Penjelasan Persetujuan Kesesuaian Kegiatan Pemanfaatan Ruang Laut (PKKPRL)
PKKPRL adalah izin wajib yang dikeluarkan oleh KKP berdasarkan Peraturan Menteri Kelautan dan Perikanan Nomor 28 Tahun 2019 tentang Pemanfaatan Ruang Laut. Izin ini merupakan persyaratan dasar bagi setiap kegiatan pemanfaatan ruang laut, seperti reklamasi, pembangunan dermaga, pipa bawah laut, kabel bawah laut, atau kegiatan lain yang memengaruhi ekosistem laut. Tujuan PKKPRL adalah memastikan bahwa aktivitas tersebut sesuai dengan rencana tata ruang laut nasional, tidak mengganggu kepentingan umum, dan tidak menimbulkan dampak lingkungan yang merugikan, seperti kerusakan terumbu karang, perubahan arus laut, atau penurunan kualitas air.

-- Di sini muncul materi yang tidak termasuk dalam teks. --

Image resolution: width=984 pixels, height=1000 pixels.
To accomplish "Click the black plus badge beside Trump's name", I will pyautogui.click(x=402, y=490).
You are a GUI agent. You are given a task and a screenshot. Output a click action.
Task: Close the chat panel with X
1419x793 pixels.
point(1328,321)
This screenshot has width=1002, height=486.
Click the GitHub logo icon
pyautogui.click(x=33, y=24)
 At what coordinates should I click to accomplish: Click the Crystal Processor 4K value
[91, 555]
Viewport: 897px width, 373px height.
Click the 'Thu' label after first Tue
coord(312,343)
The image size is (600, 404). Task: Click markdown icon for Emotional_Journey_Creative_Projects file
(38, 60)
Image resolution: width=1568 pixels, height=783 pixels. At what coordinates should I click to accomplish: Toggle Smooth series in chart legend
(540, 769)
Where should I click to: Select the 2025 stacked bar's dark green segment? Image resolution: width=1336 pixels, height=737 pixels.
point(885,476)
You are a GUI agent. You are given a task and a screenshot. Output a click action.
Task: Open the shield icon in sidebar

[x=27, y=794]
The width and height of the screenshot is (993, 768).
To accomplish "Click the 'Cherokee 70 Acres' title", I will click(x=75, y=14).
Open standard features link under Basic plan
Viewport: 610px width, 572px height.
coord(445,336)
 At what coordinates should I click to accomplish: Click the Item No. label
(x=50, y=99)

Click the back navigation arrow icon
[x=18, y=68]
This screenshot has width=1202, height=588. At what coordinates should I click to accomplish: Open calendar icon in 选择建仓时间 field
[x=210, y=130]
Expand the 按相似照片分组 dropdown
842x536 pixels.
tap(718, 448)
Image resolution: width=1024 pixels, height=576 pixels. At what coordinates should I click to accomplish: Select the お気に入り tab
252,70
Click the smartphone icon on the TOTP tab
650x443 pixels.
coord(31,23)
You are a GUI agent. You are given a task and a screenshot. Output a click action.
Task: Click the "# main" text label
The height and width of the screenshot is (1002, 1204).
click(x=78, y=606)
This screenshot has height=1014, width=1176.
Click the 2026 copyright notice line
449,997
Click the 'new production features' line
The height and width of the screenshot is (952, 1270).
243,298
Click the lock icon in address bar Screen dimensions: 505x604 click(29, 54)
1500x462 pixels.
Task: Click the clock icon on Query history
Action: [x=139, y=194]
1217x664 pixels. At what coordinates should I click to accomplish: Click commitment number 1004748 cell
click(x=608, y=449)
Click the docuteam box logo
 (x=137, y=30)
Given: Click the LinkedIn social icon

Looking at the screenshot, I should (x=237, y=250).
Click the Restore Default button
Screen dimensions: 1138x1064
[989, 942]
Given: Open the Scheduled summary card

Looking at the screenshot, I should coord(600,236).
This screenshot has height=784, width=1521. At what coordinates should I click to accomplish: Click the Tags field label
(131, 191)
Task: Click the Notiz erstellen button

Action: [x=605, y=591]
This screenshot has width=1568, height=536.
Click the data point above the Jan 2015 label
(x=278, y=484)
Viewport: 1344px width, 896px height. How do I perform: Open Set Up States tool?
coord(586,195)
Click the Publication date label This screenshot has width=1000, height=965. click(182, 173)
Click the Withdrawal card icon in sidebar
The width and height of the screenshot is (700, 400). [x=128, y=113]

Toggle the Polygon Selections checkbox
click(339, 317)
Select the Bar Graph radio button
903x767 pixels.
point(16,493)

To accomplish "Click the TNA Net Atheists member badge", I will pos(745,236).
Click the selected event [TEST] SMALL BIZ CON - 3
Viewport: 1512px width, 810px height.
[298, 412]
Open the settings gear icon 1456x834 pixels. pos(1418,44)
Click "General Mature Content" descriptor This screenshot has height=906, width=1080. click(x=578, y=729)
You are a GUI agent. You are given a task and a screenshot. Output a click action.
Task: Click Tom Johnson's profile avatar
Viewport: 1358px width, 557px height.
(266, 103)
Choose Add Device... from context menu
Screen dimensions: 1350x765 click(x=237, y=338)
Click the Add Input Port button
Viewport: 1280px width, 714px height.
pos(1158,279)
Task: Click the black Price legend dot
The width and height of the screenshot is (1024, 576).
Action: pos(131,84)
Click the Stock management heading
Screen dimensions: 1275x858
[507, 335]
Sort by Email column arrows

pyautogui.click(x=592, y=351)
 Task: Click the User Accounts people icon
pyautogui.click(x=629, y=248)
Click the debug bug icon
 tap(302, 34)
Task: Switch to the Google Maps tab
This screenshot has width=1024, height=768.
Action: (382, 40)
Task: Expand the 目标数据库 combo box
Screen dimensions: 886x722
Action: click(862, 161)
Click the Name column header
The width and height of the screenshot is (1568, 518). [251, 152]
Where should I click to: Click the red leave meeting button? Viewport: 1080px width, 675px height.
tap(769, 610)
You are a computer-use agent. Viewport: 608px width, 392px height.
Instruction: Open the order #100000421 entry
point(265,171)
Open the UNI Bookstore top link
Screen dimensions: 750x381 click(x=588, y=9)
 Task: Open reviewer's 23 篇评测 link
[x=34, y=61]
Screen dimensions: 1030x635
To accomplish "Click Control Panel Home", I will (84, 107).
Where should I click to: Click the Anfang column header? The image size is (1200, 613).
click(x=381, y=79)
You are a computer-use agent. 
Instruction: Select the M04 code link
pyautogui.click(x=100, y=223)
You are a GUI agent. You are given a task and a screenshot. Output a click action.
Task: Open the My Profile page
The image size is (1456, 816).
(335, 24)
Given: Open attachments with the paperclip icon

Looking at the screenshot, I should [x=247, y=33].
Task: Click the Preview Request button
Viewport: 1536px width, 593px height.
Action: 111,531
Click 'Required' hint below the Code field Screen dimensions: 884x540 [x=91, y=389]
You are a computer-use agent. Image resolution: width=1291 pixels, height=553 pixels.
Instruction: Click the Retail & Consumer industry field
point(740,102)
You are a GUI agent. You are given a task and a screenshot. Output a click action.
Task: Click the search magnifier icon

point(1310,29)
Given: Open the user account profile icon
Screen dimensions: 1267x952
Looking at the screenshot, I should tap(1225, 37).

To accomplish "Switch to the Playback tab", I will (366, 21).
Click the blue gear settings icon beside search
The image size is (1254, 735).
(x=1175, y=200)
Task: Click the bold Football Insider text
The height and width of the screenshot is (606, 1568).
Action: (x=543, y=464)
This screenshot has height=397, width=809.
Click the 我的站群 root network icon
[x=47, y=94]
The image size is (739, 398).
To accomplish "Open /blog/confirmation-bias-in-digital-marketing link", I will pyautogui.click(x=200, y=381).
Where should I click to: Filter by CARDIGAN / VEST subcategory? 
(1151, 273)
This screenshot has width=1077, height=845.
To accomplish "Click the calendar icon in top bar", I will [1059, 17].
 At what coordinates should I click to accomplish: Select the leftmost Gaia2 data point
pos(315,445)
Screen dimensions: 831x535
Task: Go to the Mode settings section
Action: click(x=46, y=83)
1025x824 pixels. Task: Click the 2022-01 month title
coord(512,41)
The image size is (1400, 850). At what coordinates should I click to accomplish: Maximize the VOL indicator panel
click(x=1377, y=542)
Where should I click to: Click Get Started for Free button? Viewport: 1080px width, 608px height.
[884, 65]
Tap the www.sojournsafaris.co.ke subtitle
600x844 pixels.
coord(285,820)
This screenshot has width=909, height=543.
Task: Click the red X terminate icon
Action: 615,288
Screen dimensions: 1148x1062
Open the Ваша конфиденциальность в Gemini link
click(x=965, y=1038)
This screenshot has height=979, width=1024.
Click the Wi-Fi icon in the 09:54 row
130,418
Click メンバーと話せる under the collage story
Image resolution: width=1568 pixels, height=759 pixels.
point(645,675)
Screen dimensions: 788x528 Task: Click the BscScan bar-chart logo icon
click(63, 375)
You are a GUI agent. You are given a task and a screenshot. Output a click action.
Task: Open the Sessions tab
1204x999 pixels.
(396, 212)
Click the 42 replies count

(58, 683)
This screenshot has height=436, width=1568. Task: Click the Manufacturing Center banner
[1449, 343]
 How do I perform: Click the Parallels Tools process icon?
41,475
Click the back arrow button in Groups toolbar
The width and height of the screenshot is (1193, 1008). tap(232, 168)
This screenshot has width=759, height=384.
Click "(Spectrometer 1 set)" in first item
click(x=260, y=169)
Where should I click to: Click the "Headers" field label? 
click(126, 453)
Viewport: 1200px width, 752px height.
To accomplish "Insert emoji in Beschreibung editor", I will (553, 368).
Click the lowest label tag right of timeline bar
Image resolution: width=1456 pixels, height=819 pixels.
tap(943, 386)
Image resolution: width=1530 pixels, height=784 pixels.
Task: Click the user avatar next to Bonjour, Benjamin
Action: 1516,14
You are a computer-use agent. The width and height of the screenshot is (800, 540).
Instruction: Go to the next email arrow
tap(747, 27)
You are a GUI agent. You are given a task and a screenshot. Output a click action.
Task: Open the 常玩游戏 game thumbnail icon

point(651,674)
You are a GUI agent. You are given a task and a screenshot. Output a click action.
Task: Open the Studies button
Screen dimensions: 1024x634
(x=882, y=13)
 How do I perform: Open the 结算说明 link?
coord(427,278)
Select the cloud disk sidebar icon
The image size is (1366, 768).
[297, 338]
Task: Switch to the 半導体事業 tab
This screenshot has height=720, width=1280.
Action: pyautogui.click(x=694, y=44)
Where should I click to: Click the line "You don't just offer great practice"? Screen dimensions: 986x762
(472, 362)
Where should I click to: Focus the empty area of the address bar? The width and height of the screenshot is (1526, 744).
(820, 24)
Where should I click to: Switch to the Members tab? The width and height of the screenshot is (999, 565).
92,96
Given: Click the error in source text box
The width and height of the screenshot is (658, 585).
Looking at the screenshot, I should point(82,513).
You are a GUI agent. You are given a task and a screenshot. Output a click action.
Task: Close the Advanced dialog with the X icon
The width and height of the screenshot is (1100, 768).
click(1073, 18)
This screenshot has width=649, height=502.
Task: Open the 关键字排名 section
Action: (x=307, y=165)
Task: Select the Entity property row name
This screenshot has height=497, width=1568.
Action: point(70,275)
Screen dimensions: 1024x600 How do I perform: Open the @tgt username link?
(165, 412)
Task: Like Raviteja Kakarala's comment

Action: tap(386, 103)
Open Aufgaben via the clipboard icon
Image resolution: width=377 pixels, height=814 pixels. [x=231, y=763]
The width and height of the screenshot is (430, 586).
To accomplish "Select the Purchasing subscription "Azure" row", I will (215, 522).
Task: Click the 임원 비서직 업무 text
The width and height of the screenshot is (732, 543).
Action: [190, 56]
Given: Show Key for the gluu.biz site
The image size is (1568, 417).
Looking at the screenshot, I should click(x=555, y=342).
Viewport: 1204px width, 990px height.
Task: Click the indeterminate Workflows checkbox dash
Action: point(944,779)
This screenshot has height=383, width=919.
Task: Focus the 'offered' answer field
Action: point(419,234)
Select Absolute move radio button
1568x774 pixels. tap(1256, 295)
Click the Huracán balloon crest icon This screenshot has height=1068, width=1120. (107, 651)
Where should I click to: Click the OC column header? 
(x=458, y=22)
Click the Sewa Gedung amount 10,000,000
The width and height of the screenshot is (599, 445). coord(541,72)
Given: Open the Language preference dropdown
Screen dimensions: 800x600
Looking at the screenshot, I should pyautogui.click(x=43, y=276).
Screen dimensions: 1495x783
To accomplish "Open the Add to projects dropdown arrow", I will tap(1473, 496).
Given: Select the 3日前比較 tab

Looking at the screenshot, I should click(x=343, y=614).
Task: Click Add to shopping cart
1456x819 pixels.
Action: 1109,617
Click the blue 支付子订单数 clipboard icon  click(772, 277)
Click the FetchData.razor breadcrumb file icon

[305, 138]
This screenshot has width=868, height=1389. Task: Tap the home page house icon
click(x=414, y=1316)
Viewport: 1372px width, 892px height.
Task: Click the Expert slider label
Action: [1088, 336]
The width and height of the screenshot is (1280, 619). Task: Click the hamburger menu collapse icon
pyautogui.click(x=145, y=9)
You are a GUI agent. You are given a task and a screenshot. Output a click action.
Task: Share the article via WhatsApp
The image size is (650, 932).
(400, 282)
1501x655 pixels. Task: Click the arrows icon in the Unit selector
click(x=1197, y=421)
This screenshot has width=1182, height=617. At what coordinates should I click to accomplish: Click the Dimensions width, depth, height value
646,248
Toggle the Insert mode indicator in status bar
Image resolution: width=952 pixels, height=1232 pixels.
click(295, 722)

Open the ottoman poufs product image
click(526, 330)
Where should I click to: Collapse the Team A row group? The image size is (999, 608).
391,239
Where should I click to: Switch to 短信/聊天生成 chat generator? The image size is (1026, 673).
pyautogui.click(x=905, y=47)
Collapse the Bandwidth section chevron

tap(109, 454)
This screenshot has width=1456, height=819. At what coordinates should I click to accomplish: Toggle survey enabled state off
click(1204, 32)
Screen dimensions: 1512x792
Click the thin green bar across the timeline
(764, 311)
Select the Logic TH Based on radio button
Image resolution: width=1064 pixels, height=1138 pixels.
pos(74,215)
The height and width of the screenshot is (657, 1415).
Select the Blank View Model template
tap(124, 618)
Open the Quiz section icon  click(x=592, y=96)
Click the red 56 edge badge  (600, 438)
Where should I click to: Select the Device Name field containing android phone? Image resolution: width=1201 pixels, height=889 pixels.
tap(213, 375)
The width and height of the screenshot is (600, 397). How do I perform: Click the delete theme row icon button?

Proses pengurusan PKKPRL melibatkan beberapa tahapan, termasuk:
Pengajuan Permohonan: Pelaku usaha harus mengajukan dokumen yang mencakup rencana kegiatan, peta lokasi, dan analisis dampak lingkungan.
Kajian Teknis: KKP melakukan evaluasi untuk memastikan kesesuaian dengan rencana zonasi wilayah pesisir dan pulau-pulau kecil (RZWP3K) serta memverifikasi potensi dampak lingkungan.
Konsultasi Publik: Dalam beberapa kasus, KKP melibatkan masyarakat sekitar untuk memastikan tidak ada konflik sosial atau kepentingan yang terganggu.
Penerbitan Izin: Jika memenuhi syarat, KKP akan menerbitkan PKKPRL yang berisi ketentuan teknis dan batasan kegiatan untuk menjaga kelestarian lingkungan.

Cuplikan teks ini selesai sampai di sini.